Can You Have Rest Days? You can organize this however works best for you. Spread them out so you do them daily. Or three times a week. Or if you miss a day double them up.

It’s all about your keeping your 30-day goal in mind and finding ways to get there that work for you.

Photos, Stories, Videos. I want to encourage everyone to share any good stories they have in our FB group. If you were driving down a road on your way to run an errand, like get groceries, and notice a park and pull off and knock out burpees, take a picture of the spot and let us know how you worked it into your day. Or maybe you went to the rooftop of your office building. Or in your kitchen.

Even the mundane will be interesting to me. Here's a picture of the spot in the grass where I did 150 burpees on the 4th of July.

This was in the front yard of my in-laws house. I'm pretty sure they didn't mind. It kind of looks like I fell out of a plane.

Once I was doing burpees in in a small section of the Rosemary Kennedy Greenway, just across the street from Spartan HQ here in downtown Boston. Someone in a passing car yelled, “Up! Down! Up! Down!” OK, so this isn’t that entertaining of a story because that’s all there is to it. I didn’t even think to tell my wife about it as I’m sure her eyes would have glazed with boredom.

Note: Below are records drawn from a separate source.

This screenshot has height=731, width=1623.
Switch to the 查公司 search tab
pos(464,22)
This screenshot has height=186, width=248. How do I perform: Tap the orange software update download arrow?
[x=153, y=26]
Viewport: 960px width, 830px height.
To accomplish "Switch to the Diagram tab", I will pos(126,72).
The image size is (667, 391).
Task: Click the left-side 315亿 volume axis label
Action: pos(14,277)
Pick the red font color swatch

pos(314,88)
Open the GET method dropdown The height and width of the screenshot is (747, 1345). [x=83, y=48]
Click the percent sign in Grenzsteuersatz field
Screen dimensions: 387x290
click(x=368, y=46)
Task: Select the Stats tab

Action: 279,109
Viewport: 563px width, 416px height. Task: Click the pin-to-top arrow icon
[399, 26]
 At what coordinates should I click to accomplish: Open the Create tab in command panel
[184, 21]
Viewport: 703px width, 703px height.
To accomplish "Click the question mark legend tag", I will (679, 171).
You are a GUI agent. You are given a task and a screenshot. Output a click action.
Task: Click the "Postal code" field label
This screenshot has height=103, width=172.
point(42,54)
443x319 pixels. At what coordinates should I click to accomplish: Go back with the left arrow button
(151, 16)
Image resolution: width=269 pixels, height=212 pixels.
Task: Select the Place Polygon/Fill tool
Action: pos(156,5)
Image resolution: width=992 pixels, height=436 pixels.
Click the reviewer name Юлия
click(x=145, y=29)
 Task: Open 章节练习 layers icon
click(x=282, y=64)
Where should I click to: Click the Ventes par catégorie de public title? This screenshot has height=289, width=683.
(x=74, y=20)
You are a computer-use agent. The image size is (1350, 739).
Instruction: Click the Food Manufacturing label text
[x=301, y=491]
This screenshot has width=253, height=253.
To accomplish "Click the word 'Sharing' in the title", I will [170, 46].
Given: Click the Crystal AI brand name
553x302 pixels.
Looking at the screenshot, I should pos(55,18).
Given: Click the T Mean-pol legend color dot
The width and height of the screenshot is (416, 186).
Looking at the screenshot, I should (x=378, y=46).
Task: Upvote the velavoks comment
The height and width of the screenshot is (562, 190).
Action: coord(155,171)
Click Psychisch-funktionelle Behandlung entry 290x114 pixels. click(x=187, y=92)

But if something like that happens to you, I know I’ll find it interesting because we’re in this together. So post it!

By the way, here’s a great article by Jason on how to break free of the mindset that you need a gym or a program or a power meter or whatever to exercise.

Share Your Workout Ideas. I personally get stuck doing the same thing over and over. I like 10 sets of burpees on the minute every minute for 10 minutes.

If this burpee challenge is anything, it’s meant to be an exercise in freeing up our minds in how we make our busy lives work for us rather than against us.

This burpee challenge is also meant to exert a certain pressure to help us see time differently. Rather than get caught up in some distraction that lays to waste 10 minutes for no good reason, we can take that 10 minutes and do something valuable with it.

I’m looking forward to discovering some cool stuff with this in mind and sharing it with others to help friends, family and those we’ve met get a foothold in a different mindset and way of life.